Minister for Intellectual Property says UK leads the world in IP protection, but there’s always more to do
The UK government will continue to take a hard line on intellectual property (IP) theft, Lord Younger said yesterday, arguing that IP rights are needed to support technological innovation as the cornerstone of the economic recovery.
Lord Younger, minister for Intellectual Property (IP), promised new tools and education to fight IP infringement, speaking at the Houses of Parliament, at an event sponsored by the Federation Against Software Theft (FAST).
“A key priority for the Government is the effective enforcement of IP rights,” Lord Younger said. “I’m delighted that the UK Government is doing more than ever before across the whole range of issues that affect IP rights, ensuring IP crime is tackled, IP rights are enforceable, and disputes are managed and resolved more efficiently.”
“Education is key,” added Mike Weatherley MP, adviser to the Prime Minister for IP and former European VP for the Motion Picture Licensing Company. “Education must be one of the main priorities and this means educating the public at large; stealing digital intellectual property is the same as stealing physical property. Our country’s economic growth depends on IP. This should be underpinned by fair and reasonable IP law where legislation and enforcement meet to foster growth, protect and deter”.
According to the minister, the Intellectual Property Office currently has three aims: the first is to raise awareness of the value of IP in business. The second is to find ways to communicate the importance of IP for the future of the country.

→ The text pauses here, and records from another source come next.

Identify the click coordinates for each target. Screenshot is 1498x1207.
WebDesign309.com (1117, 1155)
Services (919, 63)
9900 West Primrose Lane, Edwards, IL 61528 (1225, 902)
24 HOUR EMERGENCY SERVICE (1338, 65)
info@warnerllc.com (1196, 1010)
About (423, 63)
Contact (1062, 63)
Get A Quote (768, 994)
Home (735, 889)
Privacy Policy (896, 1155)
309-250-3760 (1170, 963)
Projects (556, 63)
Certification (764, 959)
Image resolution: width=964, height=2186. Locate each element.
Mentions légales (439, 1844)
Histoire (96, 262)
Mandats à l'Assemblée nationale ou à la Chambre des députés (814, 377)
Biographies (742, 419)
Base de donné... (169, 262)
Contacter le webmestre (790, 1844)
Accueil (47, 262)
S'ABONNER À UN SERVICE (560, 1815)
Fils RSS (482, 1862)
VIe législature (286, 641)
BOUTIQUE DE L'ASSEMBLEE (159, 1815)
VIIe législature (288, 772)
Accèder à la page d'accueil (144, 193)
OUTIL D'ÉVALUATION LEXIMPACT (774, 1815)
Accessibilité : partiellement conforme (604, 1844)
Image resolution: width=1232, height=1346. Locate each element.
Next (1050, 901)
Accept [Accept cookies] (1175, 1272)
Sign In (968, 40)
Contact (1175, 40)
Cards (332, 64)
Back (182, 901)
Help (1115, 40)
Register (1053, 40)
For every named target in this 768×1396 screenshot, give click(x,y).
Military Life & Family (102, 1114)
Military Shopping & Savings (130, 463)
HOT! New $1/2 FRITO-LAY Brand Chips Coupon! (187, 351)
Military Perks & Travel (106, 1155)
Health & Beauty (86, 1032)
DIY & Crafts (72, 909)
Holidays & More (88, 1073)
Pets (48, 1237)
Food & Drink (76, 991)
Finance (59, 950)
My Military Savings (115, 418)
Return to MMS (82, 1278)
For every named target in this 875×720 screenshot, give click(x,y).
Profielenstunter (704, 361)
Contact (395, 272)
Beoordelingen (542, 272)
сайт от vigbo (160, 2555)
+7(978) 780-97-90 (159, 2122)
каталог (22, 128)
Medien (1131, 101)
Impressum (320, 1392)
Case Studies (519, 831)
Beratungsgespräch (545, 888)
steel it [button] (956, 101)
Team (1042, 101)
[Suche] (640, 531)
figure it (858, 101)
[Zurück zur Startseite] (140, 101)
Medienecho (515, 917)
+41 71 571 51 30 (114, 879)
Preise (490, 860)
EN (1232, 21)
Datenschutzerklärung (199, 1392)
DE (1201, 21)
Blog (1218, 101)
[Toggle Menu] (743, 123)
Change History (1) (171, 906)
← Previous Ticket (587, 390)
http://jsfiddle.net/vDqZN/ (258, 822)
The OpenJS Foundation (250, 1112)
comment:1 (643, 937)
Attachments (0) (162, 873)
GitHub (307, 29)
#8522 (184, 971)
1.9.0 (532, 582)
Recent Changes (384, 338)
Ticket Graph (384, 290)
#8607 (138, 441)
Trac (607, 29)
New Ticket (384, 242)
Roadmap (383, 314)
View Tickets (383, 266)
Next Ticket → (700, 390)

The third is to build IP markets and the information infrastructure that they require.
“Copyright, trademarks, designs and patents are crucial for innovation, investment and growth, with the UK software industry alone worth over £25 billion,” said Lord Younger.
However, he warned that the information economy was being held back by intellectual property crime – this includes production and sale of counterfeit goods, patent infringement and of course, software piracy. “We must continue to work together, including across country borders, to develop effective services and partnerships to help businesses and rightsholders protect their IP.”
Younger also hailed the success of the Police Intellectual Property Crime Unit (PIPCU), which he launched in September 2013. For example, last week, it emerged that the unit seized two shipping containers in Merseyside, full of counterfeit high-end products.
In eight months, PIPCU (which cost the taxpayer £2.5 million) has made around 18 arrests, mostly targeting people who facilitate “illegal broadcasts” of Premier League matches and sell counterfeit Windows DVDs. “There is evidence that successes such as these are acting as a deterrent for future crime,” said the minister.